LibraryOfCongress / bagit-python

Work with BagIt packages from Python.
http://libraryofcongress.github.io/bagit-python
218 stars 85 forks source link

Support bagging to a destination other than the source #35

Open finoradin opened 9 years ago

finoradin commented 9 years ago

Currently the module only allows one to do what the LOC Java library calls "bag in place". It would be very useful to have built-in the ability to specify one or more payloads as the "source" and to then specify a "destination" where the bag containing the payloads will be created.

Minor but important note – the hashes in the manifest should be generated from the source payloads, not the copied files in the bag.

finoradin commented 8 years ago

bump

acdha commented 8 years ago

@finoradin Thanks – I'll work on a pull request for this. Strong +1 on checksumming the source files — the way I typically do things like that would be streaming reads at some large block size since that's also good for performance on network filesystems and it's a natural extension to feed each block into the hashers as well.
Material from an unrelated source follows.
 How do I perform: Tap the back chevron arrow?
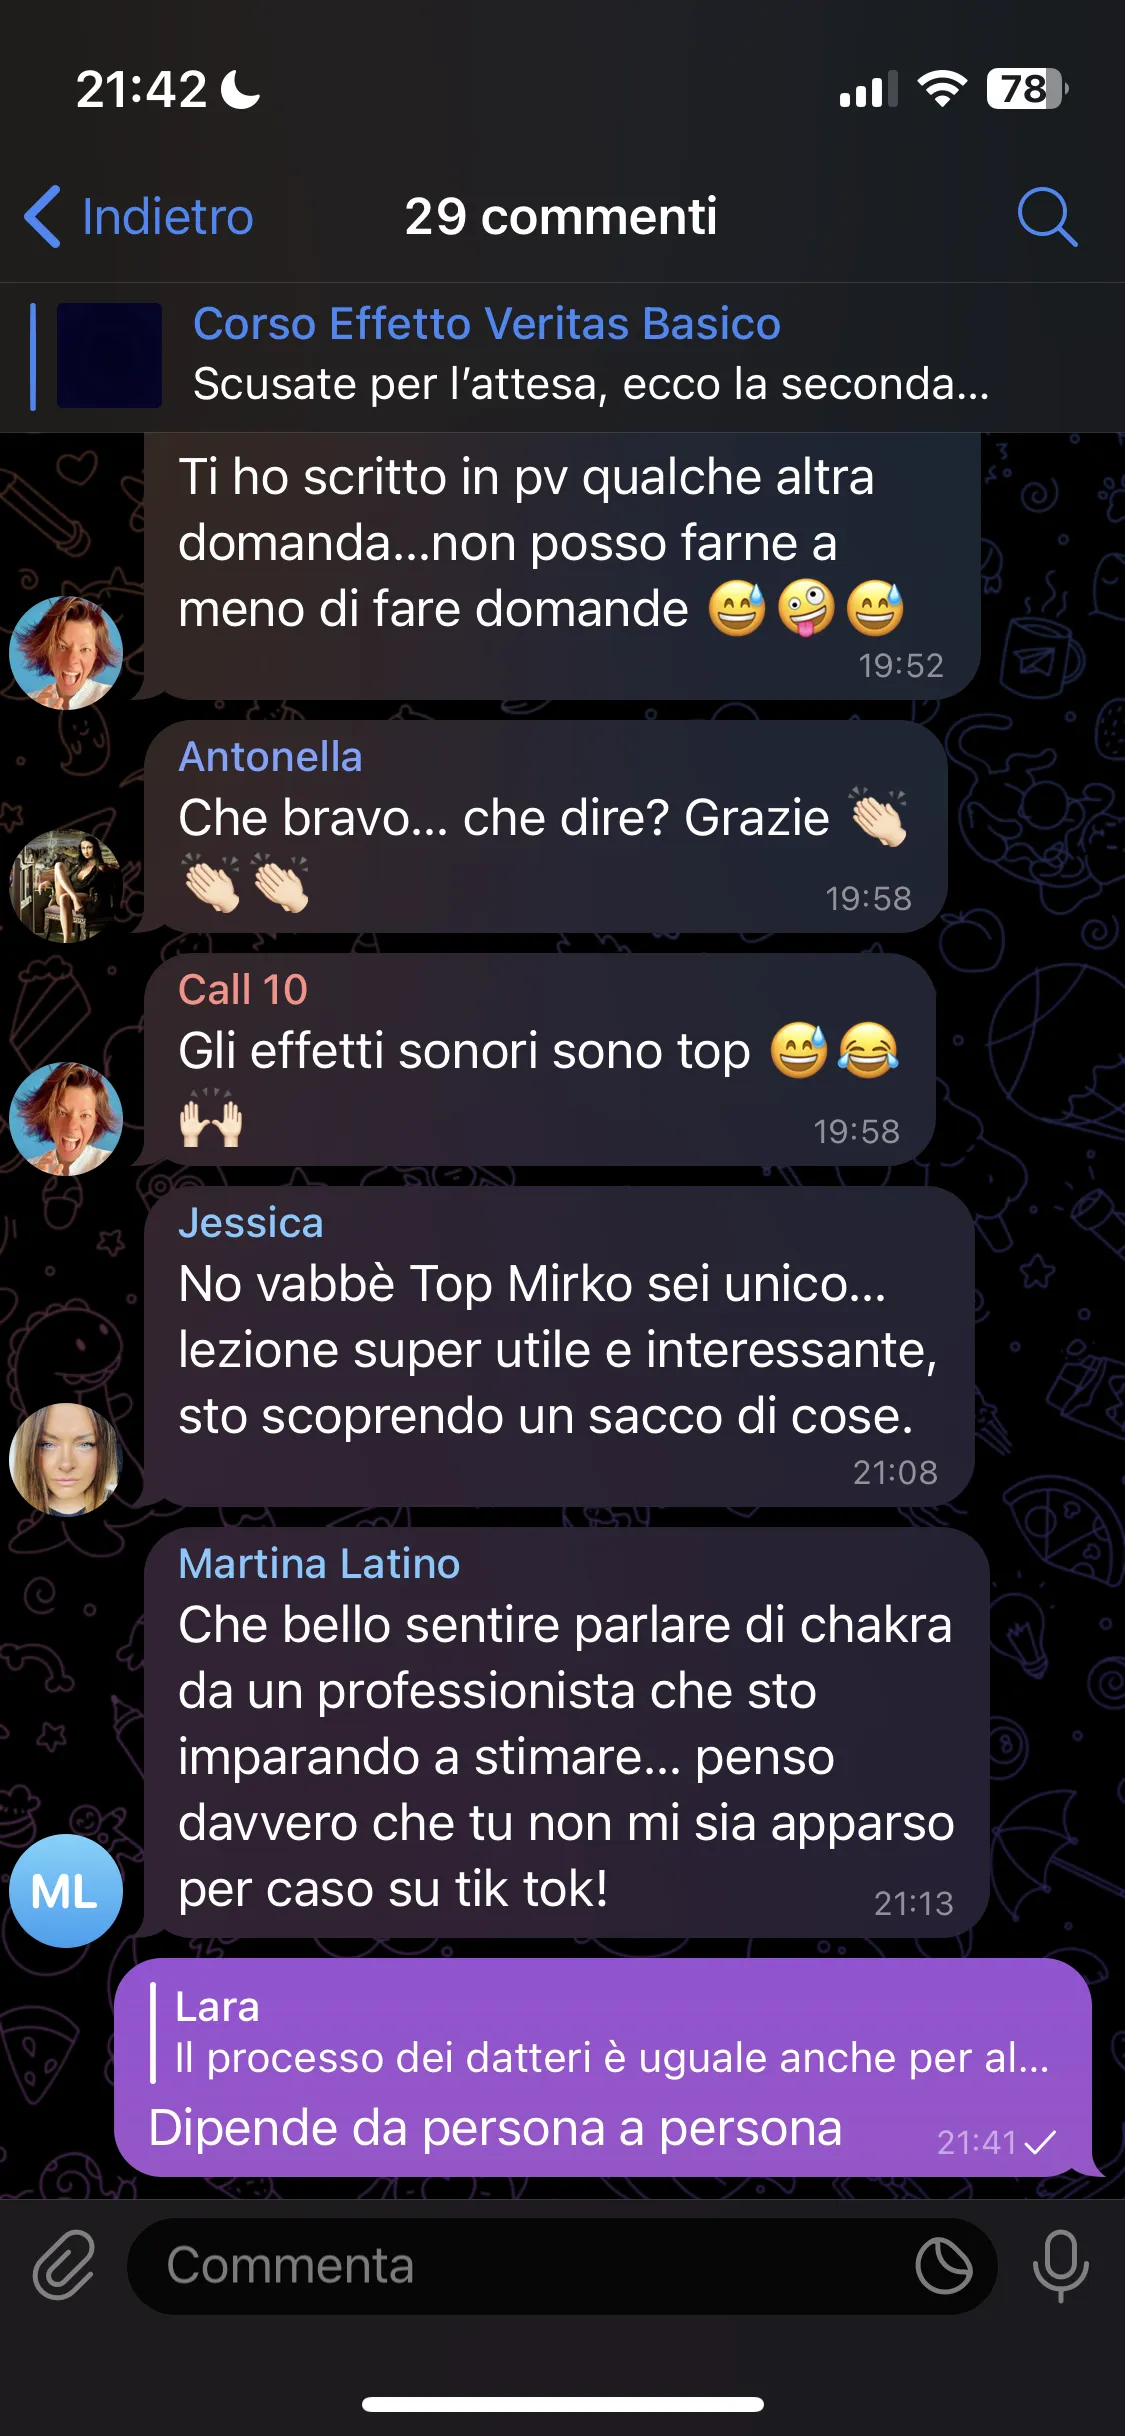[x=42, y=216]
runderwood commented 7 years ago

I'm willing to take this on. Would it be agreeable to add a --destination option, which, when present, tells bagit.py to draw on the bag_dir args as sources and create the new bag in the destination path?

I would, of course, checksum the files as described above.

acdha commented 7 years ago

@runderwood +1 – that should cover the most common use-cases

runderwood commented 7 years ago

@acdha Clarification: With multiple sources, should:

  1. ...multiple bags be generated?
  2. ...one bag be generated with the sources merged?
  3. ...one bag be generated with directories for each source?
johnscancella commented 7 years ago

I would vote for choice 3, one bag with each directory for each source

runderwood commented 7 years ago

@johnscancella I can see that being useful, but I also find it counter-intuitive, since directories in bagit world are usually transmuted into payloads at the root of data/.

EDIT: I also should mention that merging directories seems consistent w/ some of the use cases that have come up for me. But that's also a bit weird, I suppose -- though maybe no weirder than in-place bagging.

runderwood commented 7 years ago

FYI, I have a branch where bagging to a destination (with one source only) seems to work alright.

johnscancella commented 7 years ago

I would be proposing that given the source directories foo bar and ham you would end up with something that looks like this:

├── bag-info.txt
├── bagit.txt
├── data
│   ├── bar
│   ├── foo
│   └── ham
├── manifest-md5.txt
└── tagmanifest-md5.txt
runderwood commented 7 years ago

OK. Sounds good to me. I'll give it a shot.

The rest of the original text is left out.